はじめに-「方広寺鐘銘事件」とはどんな事件だったのか
「方広寺鐘銘(ほうこうじしょうめい)事件」とは、豊臣秀頼が京都の方広寺大仏殿を再建したことで引き起こされた事件です。大坂冬の陣の起こるきっかけのひとつとなり、その意味において、豊臣家滅亡の序章となる出来事でした。
目次
はじめにー「方広寺鐘銘事件」とはどんな事件だったのか
「方広寺鐘銘事件」はなぜ起こったのか
関わった人物
「方広寺鐘銘事件」の内容と結果
その後
まとめ
「方広寺鐘銘事件」はなぜ起こったのか
そもそも方広寺は、豊臣秀吉が大仏を安置するため、文禄4年(1595)に創建しました。しかし、大仏は慶長の大地震により倒壊。秀吉の遺志を継いだ秀頼が大仏の再建に着手しましたが、慶長7年(1602)、鋳造中の大仏から出火炎上し大仏殿までも焼失します。

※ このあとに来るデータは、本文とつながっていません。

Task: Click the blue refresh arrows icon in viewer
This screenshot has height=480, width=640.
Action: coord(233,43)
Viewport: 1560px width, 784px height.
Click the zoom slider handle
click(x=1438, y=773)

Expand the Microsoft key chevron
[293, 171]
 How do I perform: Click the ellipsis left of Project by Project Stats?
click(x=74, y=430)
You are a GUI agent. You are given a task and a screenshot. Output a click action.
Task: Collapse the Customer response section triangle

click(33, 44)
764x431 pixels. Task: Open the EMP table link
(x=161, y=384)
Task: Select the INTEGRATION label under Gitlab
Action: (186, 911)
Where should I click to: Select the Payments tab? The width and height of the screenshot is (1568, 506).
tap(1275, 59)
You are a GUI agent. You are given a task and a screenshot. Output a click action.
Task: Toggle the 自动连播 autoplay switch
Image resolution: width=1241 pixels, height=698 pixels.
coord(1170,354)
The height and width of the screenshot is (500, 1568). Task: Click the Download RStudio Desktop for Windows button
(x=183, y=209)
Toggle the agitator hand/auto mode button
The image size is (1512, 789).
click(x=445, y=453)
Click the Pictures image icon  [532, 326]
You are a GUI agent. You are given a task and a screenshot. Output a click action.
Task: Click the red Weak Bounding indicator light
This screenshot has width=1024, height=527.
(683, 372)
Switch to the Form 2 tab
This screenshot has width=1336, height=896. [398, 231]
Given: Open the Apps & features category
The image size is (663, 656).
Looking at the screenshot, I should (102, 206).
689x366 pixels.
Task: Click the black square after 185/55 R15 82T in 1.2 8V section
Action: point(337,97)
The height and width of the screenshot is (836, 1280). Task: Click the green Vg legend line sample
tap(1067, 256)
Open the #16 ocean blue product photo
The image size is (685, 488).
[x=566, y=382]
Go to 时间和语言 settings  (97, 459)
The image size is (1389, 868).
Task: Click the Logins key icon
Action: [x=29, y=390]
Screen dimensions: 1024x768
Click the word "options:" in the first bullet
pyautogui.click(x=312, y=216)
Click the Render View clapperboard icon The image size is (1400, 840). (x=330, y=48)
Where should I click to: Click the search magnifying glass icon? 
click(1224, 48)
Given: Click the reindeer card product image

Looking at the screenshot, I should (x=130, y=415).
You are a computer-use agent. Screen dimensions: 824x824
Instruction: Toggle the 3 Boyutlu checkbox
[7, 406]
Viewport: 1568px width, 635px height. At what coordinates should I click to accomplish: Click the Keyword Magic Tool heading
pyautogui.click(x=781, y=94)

そして慶長12年(1607)、秀頼は豊臣家家臣の片桐且元(かたぎり・かつもと)を奉行として、再び大仏および大仏殿の建立を目指すことに。まず大仏が鋳造され、大仏殿が完成したのは慶長17年(1612)のこと。慶長19年(1614)4月には梵鐘も完成し、徳川家康の了承のもと、あとは8月3日の大仏開眼供養と大仏殿供養を待つばかり。しかし、7月に入ると徳川陣営からいくつかのクレームが入ります。
例えば、大仏殿再建工事のため徳川家が派遣した、大工頭の中井正清の名が棟札に記されていないことなど。なかでも、徳川家が問題視したのが鐘の銘文についてでした。ここに「方広寺鐘銘事件」が幕を開けます。
関わった人物
ここでは、方広寺鐘銘事件に関わった人物をご紹介します。
豊臣秀頼
父・秀吉の悲願であった京の大仏を再建する。
片桐且元
方広寺大仏殿再建の作事奉行。徳川家と豊臣家の間を取り持たんと奮闘する。
清韓
梵鐘の銘文を記した南禅寺の長老。
徳川家康
梵鐘の銘文をおおいに問題視。大仏殿落慶法要の延期を申しつける。
林羅山
朱子学者。鐘銘について、家康への呪詛の意図ありと豊臣家を糾弾。
金地院崇伝
南禅寺の僧にして、家康の懐刀。豊臣方の取り調べを担当する。